Это едва не сокрушило его.
– Наше соглашение, заключенное несколько ночей назад. Ты должен был дать мне герцога, а я оказать тебе любезность. Какой долг ты собирался с меня стрясти?
– Фелисити…
–
– Одну ночь. – Господи, он чувствует себя последним монстром! – Твое бесчестье.
Удар сердца. Затем она тихо сказала, скорее себе, чем ему:
– Никаких наследников.
Девушка безрадостно рассмеялась.
– Даже не знаю, что хуже, – произнесла она, и он услышал печаль в ее голосе. – То, что ты собирался обесчестить меня забавы ради…
– Это не забава.
– Любая месть забава. Но это не важно. В конечном итоге ничего не меняется, зато все совершенные ошибки удваиваются. – Она помолчала. – А невинные люди страдают. Я страдаю. – Чувство вины ударило его с огромной силой, а она перевела на него взгляд своих прекрасных карих глаз и добавила: – Мне делали больно тысячу раз, но ни один из них ничего не значит по сравнению… по сравнению с тобой. И правда, Дьявол.
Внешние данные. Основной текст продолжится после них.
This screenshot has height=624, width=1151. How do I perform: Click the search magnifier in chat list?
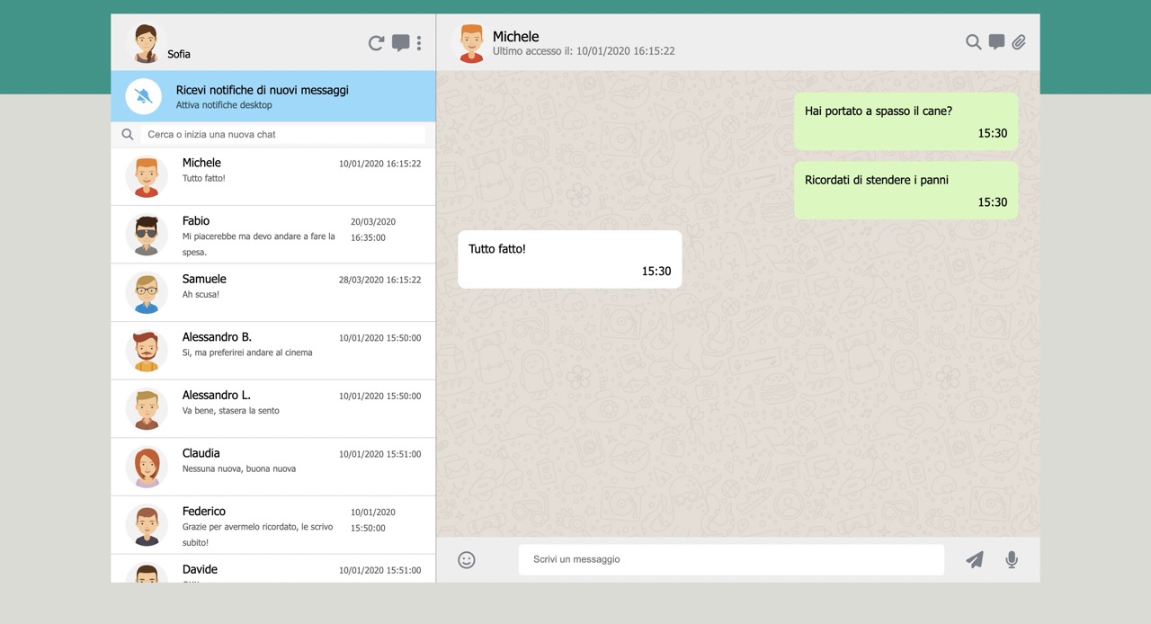(x=128, y=135)
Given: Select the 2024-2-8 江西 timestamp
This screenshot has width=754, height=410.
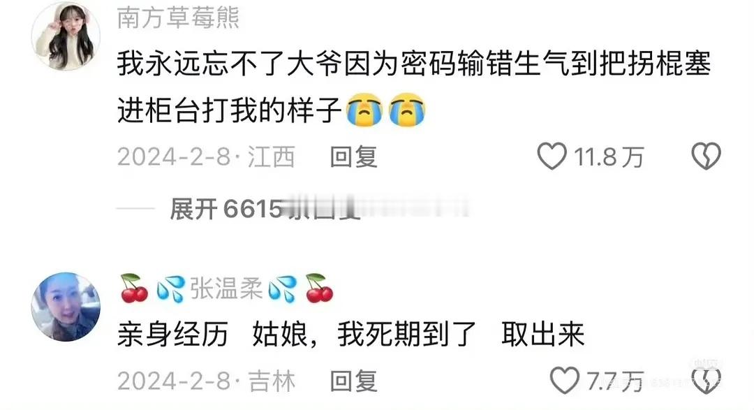Looking at the screenshot, I should pos(206,157).
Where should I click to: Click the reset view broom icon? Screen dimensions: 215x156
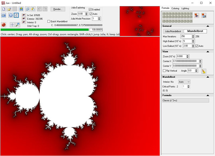click(x=203, y=71)
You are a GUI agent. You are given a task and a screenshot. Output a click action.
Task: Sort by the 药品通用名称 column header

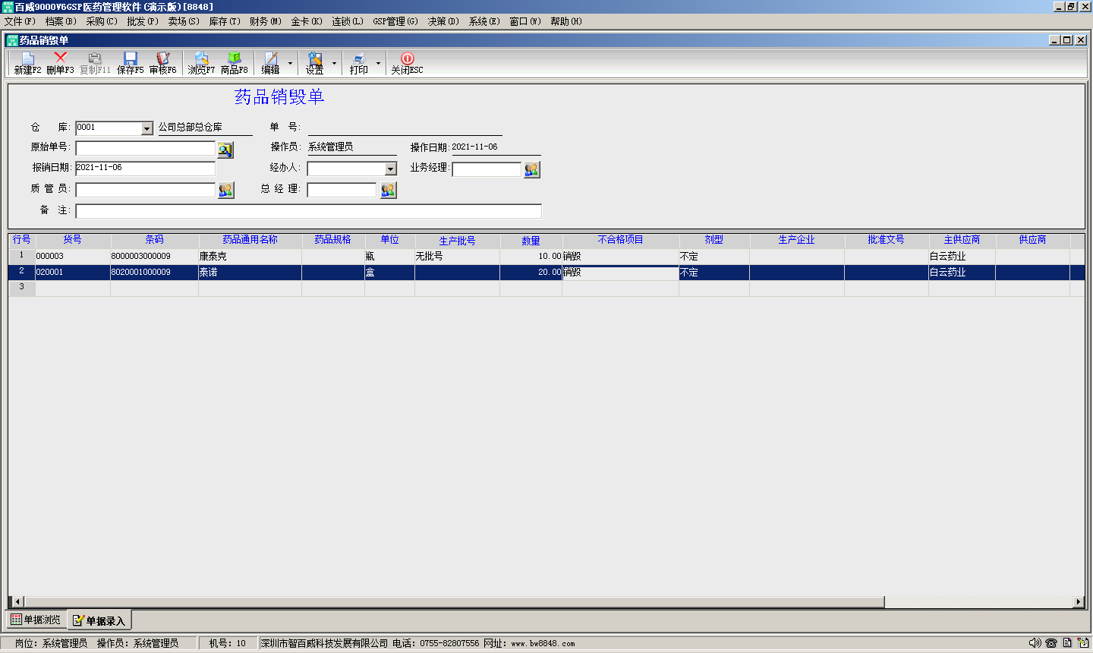coord(250,240)
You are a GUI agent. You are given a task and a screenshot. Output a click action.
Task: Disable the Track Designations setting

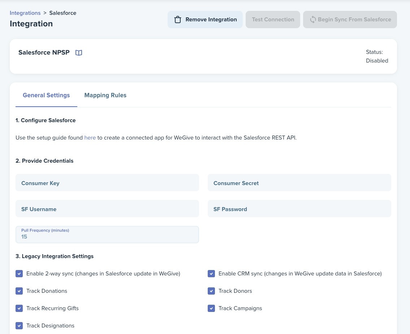tap(19, 326)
Он потер рукой грудь там, где угнездилась боль, та, от которой он больше не надеялся избавиться.
– Фелисити, прошу тебя…
Она не колебалась ни секунды.
– Но что еще хуже, чем твой дурацкий план, это то, что я подарила бы тебе тысячу таких ночей. Тебе только стоило попросить. – Она отвернулась. – Какой же дурой я была, думая, что смогу противостоять дьяволу!
– Фелисити…
– Нет. – Она покачала головой. – Ты делал из меня дуру достаточно долго. Ты со своими сладкими речами. «Ты так важна, Фелисити»…
Господи, это правда.
– «Ты прекрасна, Фелисити»… «Ты настолько выше меня, что я едва могу тебя разглядеть, Фелисити»… Какая невероятная чушь!
Да только это не чушь. Господи, он не хотел, чтобы она так думала.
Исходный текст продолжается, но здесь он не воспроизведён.